● Exercise prompt
Your answer must be the exact lines from the one with "The height and" to the end of the data, both included, with no pictures.

Stored data entries
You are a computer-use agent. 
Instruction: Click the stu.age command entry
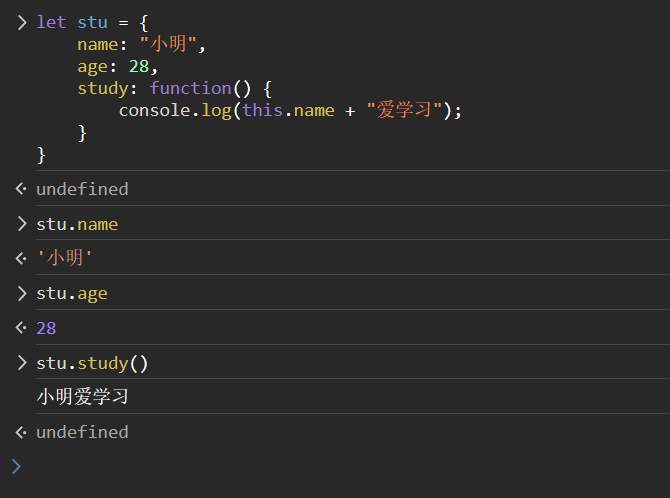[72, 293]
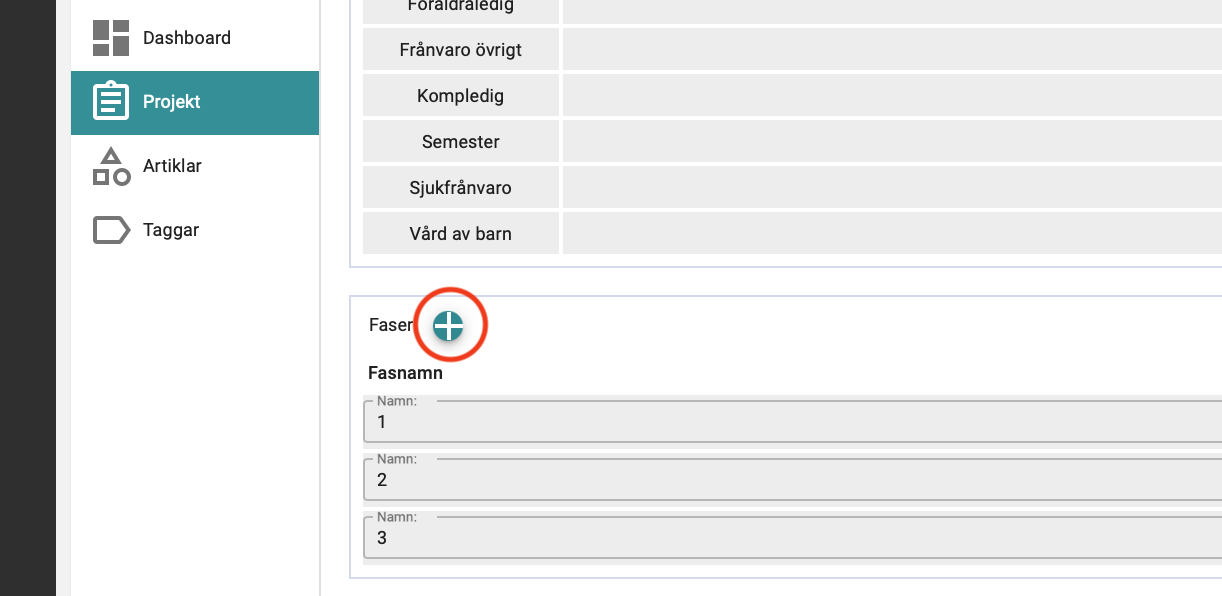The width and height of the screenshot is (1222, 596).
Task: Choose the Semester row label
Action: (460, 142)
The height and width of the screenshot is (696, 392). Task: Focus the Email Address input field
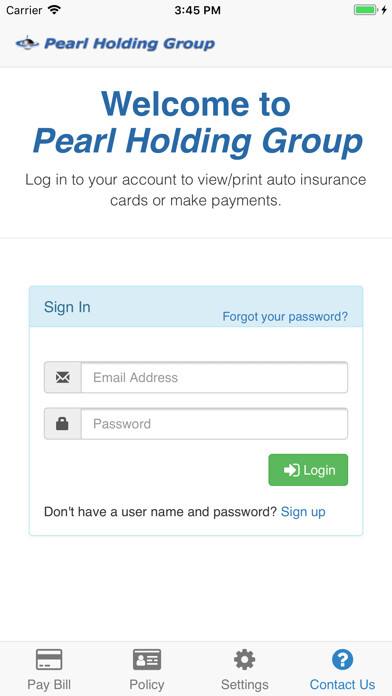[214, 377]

● Finished task
The height and width of the screenshot is (696, 392). Task: Focus the Email Address input field
[214, 377]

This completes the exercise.